Live went fine on the the occasions I played. I’ve played really awfully the past few sessions and that’s been a drop back from having such an awful SCOOP and not really caring. That mixed with the fact that I really hate live poker, I hate the Vic and London even more and everyone is so mind numbingly terrible that I can barely adjust myself to sitting in the seat for all those hours without thinking ‘where the living f*** did I go so amazingly wrong in life?’. I mean beating live poker except for the highest of stakes (aka the SHRB or the big games in Macau) is just not an achievement. If we are to take it as one then it is merely an achievement of mediocrity, alas we weren’t able to do anything else in our lives so we’ve mastered being able to sit in chair for 6-8 hours a session and not doing anything entirely ******ed (for the most part).
So what now? Vegas right?
I’m booked to fly to Vegas on the 7th June. My schedule is basically every PLO event with the exception of the $25k, ironically the $25k will likely be softer than the $10k, but I’m too bowl and too busto to contemplate firing it and my confidence lies at a level that’d have be doubting my ability to beat a live 1/2 cash game never mind a high stakes tournament filled with the world’s best (and worst). I will be playing all the small ones though and the $10k, the $10k I’ll likely be neutral to slightly small loser depending on the pre tournament work I do. In the smaller ones I should have a significant edge and will enjoy the fact that they should be stress free and probably full of some interesting characters.
I guess in between tournaments the idea will be to play cash but I’m so buried in make up that the idea of playing $10/25 on my days off in between tournament Omaha makes me as exciting as going to the doctors and being told I’ve got herpes. Given I never hook up with any women I would have to guess I contracted the herpes licking a toilet seat whilst overdosing on my daily medication. If I bink a tournament or if I regain my composure (‘we’ve got to keep our composure!’ Will Ferrell, Old School) then I’ll be in the Bellagio trying to beat a $25/50+ selection of games that I’ll convince myself and my backer that I have an edge in whilst probably losing at about 2bb per hour.
Outside of Poker life is good, I live at home on my own and barely ever go out (in London). I contemplate doing exercise daily before usually giving up the idea in order to eat takeaway food instead. Logic is warped and I believe doing the exercise carries an inherently larger possibility of either death or injury when it reality eating the junk food every meal is probably slowly edging me towards poor health and an early and painful death. I did go to Holland on the weekend and had a great time, was good to get out of London and just be in a more slow paced, chilled environment. Was even better to hang out with my lifelong friends from Manchester and feel a vague sense of happiness that is all to often not present.
Leading up the Vegas I’ll be trying to work on my game so that perhaps some confidence returns. I’ll be trying to upset and piss off my backer a hell of a lot less than I have been doing in order to retain my ‘job’. In reality I’m sure I would have been dropped but a concoction of him being a really good guy/me being buried in some amount of make up that he’d rather me clear than just to write off has kept me on the roster.

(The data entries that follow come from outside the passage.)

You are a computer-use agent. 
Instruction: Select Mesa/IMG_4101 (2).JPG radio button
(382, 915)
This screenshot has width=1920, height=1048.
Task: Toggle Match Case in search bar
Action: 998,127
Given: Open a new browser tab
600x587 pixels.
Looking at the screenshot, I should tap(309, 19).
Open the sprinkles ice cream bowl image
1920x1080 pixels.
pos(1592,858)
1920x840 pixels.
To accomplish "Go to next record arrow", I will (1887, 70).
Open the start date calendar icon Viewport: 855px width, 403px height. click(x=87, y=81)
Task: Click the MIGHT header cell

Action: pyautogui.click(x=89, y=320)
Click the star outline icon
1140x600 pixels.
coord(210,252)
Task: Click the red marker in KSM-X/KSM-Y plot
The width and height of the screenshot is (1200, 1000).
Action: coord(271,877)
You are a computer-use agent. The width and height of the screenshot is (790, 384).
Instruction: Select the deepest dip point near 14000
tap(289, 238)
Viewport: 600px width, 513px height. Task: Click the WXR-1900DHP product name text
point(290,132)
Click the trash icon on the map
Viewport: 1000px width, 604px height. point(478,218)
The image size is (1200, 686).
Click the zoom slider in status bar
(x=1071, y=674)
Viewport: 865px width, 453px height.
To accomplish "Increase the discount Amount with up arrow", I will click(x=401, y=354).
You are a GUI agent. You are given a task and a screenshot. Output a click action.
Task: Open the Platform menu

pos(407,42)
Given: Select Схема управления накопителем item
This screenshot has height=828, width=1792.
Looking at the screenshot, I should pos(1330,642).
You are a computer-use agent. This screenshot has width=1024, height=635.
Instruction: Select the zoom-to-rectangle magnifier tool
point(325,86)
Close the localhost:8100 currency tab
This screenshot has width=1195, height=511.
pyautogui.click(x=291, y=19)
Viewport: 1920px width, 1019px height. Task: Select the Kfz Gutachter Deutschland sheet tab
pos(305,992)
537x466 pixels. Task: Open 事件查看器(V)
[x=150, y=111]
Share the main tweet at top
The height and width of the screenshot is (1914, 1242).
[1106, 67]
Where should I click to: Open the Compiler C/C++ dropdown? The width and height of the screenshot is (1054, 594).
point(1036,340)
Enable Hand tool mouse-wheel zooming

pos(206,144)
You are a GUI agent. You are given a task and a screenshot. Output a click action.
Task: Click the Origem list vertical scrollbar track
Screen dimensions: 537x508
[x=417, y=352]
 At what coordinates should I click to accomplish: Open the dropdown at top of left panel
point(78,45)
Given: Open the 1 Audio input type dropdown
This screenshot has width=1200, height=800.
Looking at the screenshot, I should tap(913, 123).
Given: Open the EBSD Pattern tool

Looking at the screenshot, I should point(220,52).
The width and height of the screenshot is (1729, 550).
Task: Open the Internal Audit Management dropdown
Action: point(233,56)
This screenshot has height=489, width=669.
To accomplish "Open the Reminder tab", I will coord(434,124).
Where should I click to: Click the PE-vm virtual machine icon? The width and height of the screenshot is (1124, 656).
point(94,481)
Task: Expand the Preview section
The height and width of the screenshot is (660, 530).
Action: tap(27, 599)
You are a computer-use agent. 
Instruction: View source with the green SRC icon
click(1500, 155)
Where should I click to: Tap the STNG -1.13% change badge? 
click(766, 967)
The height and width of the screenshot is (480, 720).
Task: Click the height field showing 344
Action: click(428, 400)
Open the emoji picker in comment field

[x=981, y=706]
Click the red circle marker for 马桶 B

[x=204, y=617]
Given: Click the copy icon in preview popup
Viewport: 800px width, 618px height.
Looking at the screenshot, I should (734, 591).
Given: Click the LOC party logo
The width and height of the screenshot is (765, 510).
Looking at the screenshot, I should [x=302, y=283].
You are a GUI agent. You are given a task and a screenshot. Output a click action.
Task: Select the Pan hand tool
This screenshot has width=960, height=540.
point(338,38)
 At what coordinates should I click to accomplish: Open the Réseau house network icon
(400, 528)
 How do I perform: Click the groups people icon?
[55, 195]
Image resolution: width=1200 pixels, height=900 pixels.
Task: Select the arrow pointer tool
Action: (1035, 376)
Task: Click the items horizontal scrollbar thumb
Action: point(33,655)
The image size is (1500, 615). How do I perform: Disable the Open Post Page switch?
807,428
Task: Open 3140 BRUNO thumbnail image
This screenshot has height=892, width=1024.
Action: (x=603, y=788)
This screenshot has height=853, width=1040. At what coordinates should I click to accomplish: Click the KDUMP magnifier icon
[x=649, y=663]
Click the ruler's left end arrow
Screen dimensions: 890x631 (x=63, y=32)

I need to work on my physical health for sure in order to be prepared for the long days and gruelling grind on the RIO tournament grind. That said after reading this back it’s probably just as important that I continue to work on improving my mental health which appears to be slipping towards an all time low. Meditation will be paramount as will be improving my current sleeping pattern and schedule that has been going to bed as the sun comes up and then wake shortly after, not optimal.
I haven’t decided whether I’ll be updating this during the series or not, truthfully right now I don’t really want to go to the series but know what I should given everything is booked and paid for. If updating this helps with my motivation then I’ll do so. Watch this space, I have a good feeling I’ll be bringing back a bracelet….
…it’s just that it’ll be from Tiffany’s and it’ll be a present for my mum.